• _STATED GOAL_
List the lines starting at the one containing "Pick the link in node" and ending at the one containing "Instruction: Open the Managed rules tab" as a numbered list, skipping blank lines and leaving out the pictures.

Page and screen pointing data
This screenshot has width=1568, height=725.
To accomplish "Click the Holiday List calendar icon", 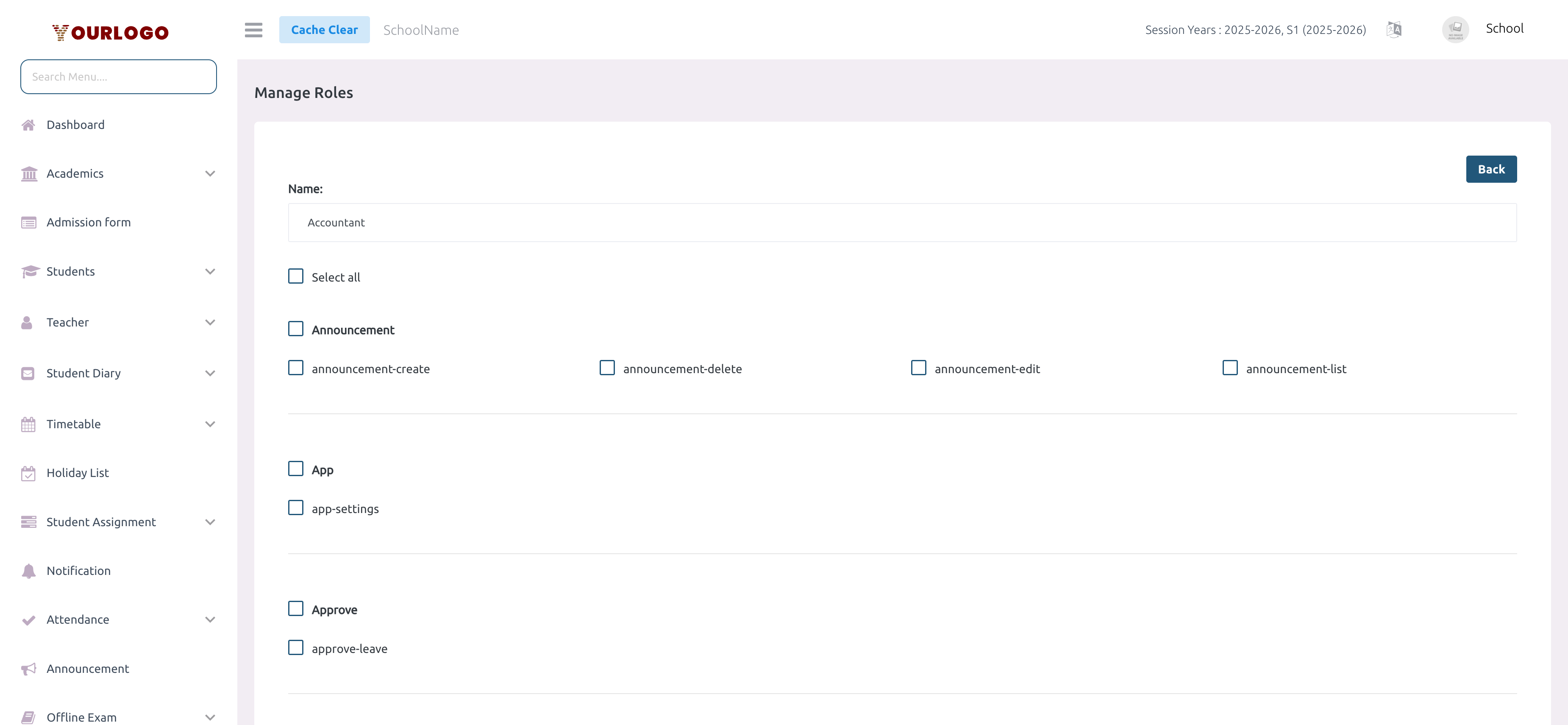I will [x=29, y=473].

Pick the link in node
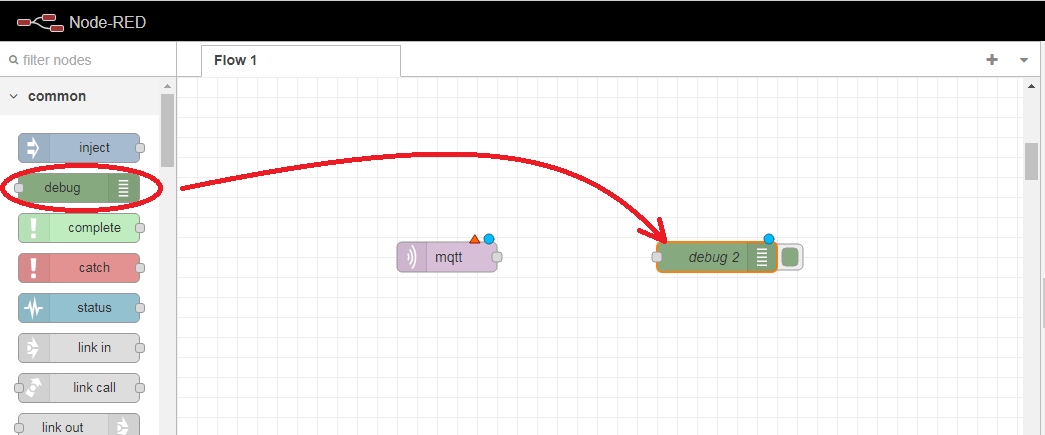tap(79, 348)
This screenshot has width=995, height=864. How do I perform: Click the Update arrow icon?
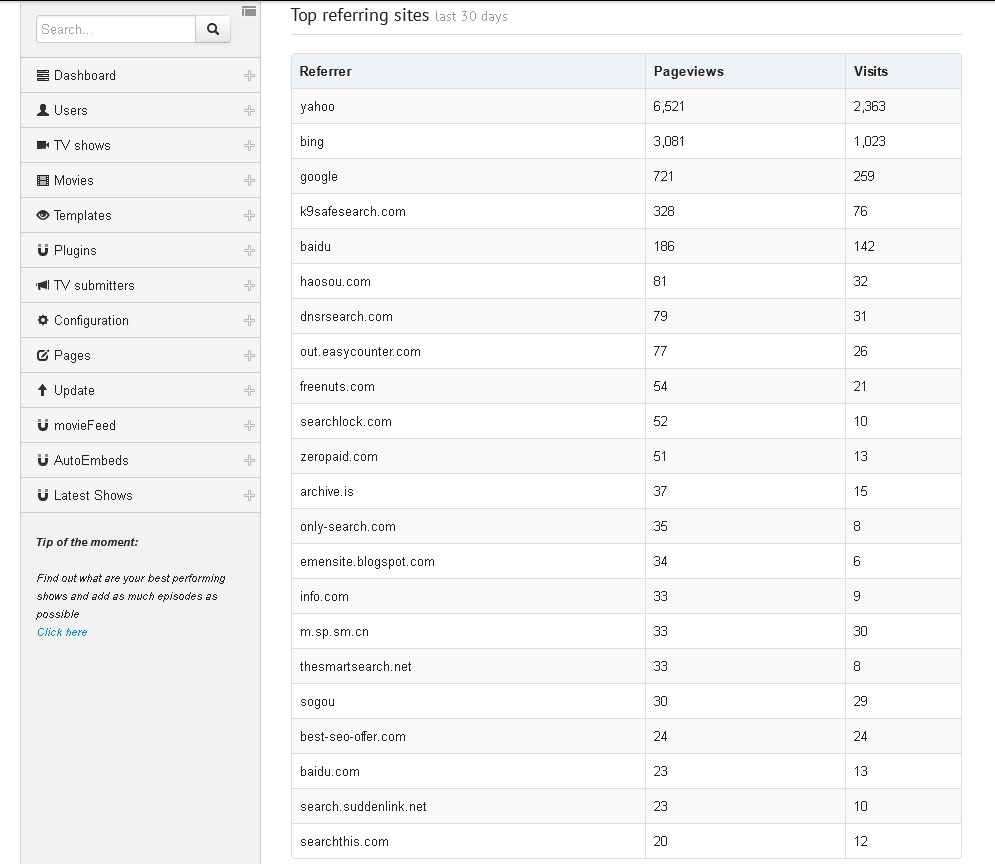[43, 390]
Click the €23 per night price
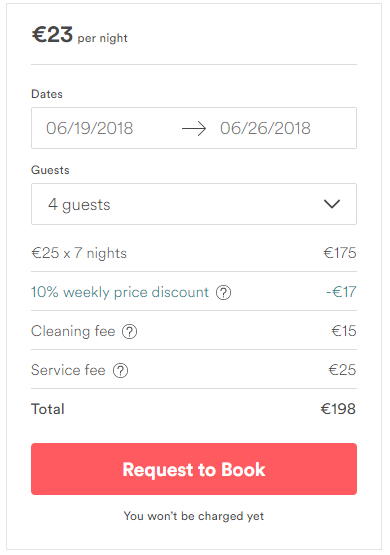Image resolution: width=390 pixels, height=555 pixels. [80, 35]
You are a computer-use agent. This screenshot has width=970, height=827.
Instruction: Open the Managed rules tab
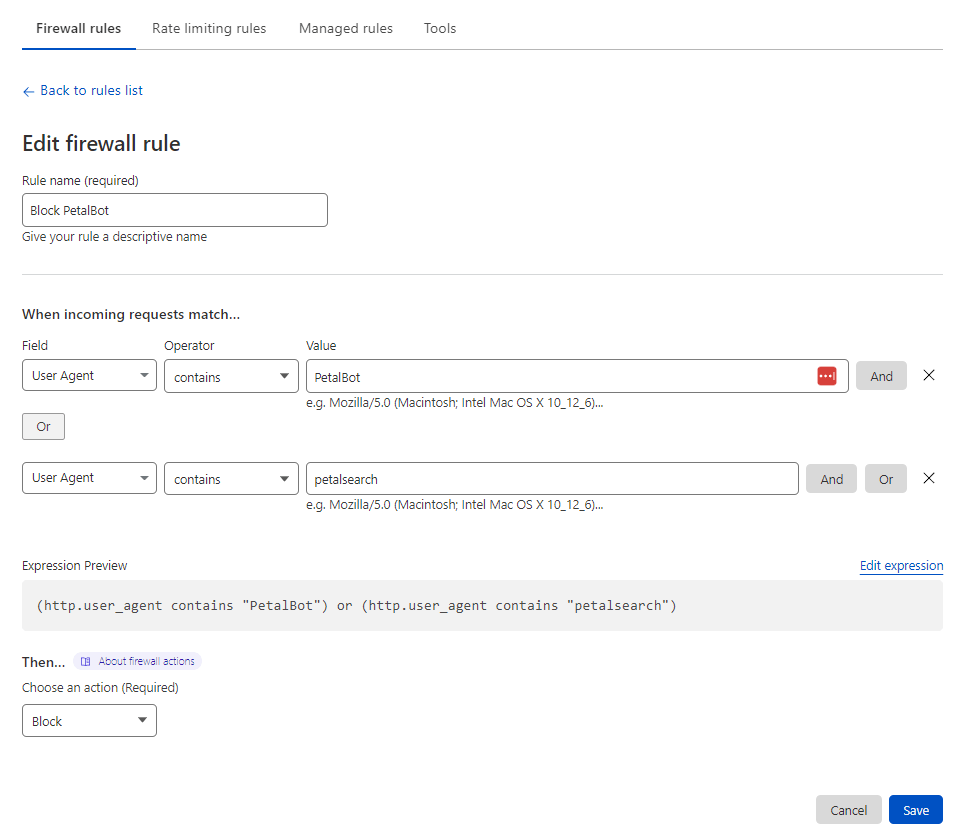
---
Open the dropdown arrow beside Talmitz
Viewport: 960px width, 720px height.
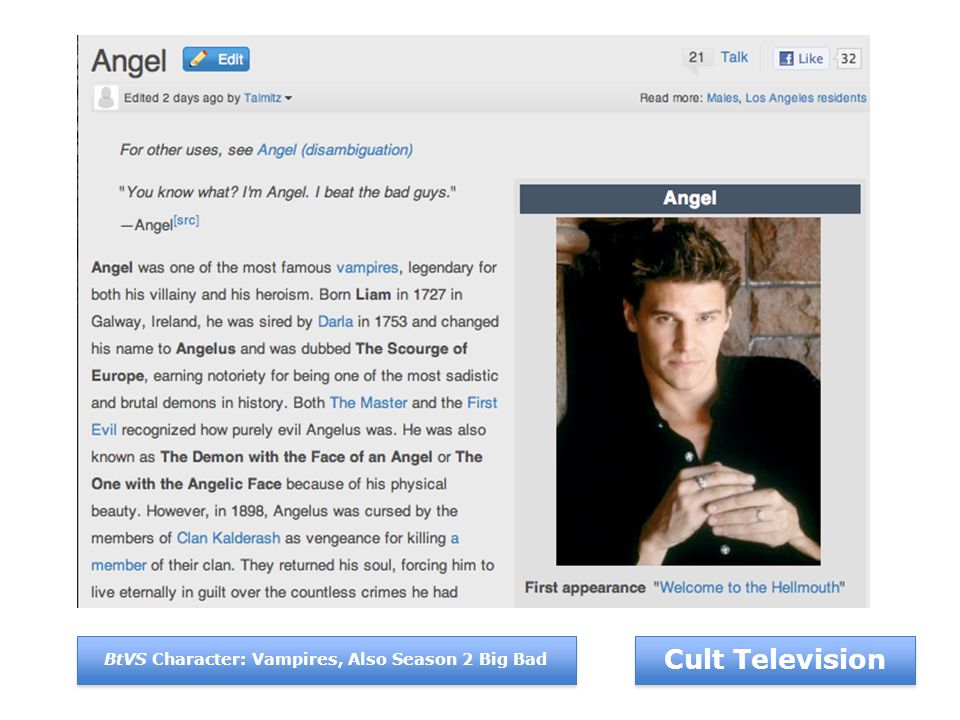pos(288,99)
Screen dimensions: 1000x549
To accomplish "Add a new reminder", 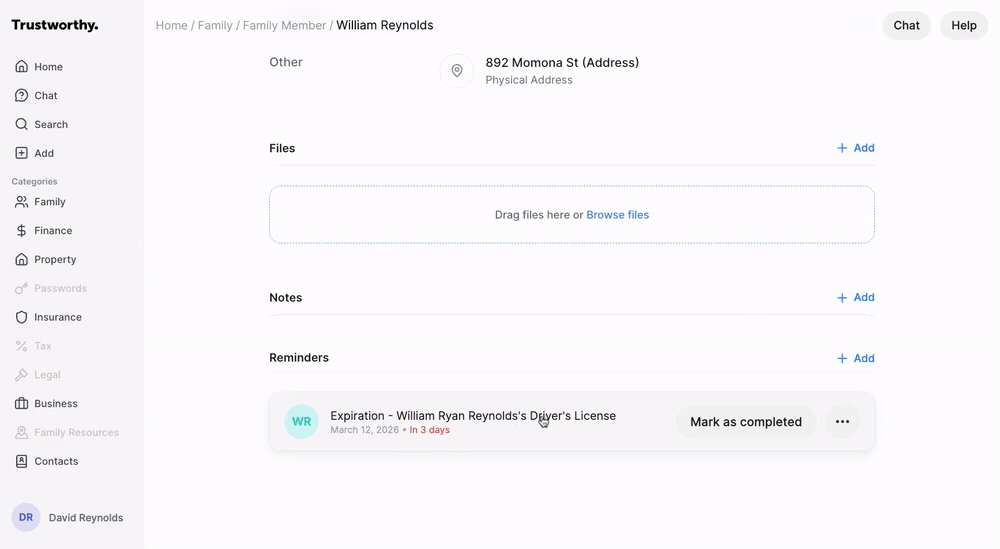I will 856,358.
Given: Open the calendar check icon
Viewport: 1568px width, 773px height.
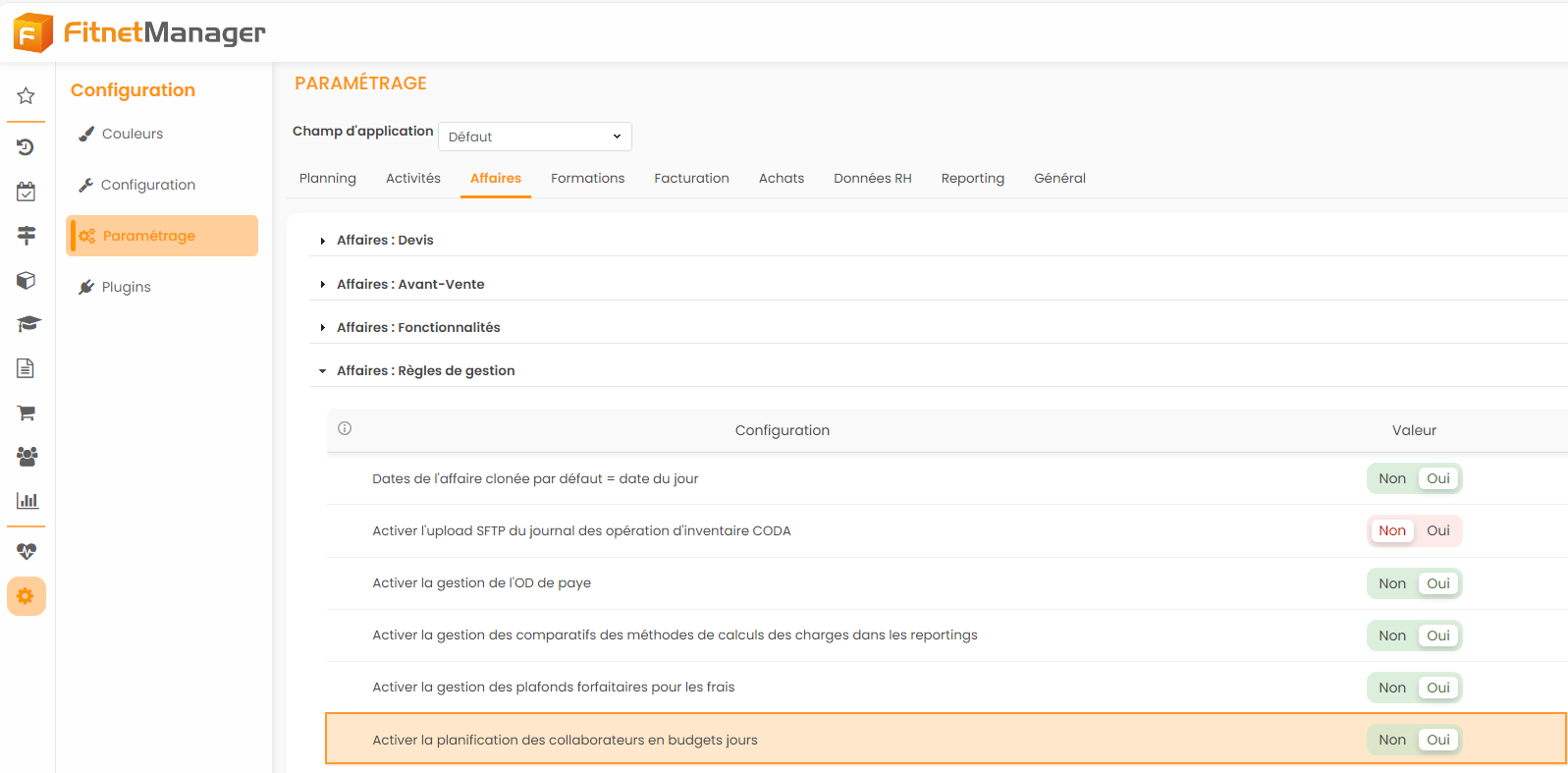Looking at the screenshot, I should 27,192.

• _RESULT OF THE TASK_
1. Pick the link in node
2. tap(79, 348)
3. This screenshot has width=995, height=864. How do I perform: Click the Update arrow icon?
4. [43, 390]
5. Click the €23 per night price
6. Image resolution: width=390 pixels, height=555 pixels. [80, 35]
7. You are a computer-use agent. This screenshot has width=970, height=827.
8. Instruction: Open the Managed rules tab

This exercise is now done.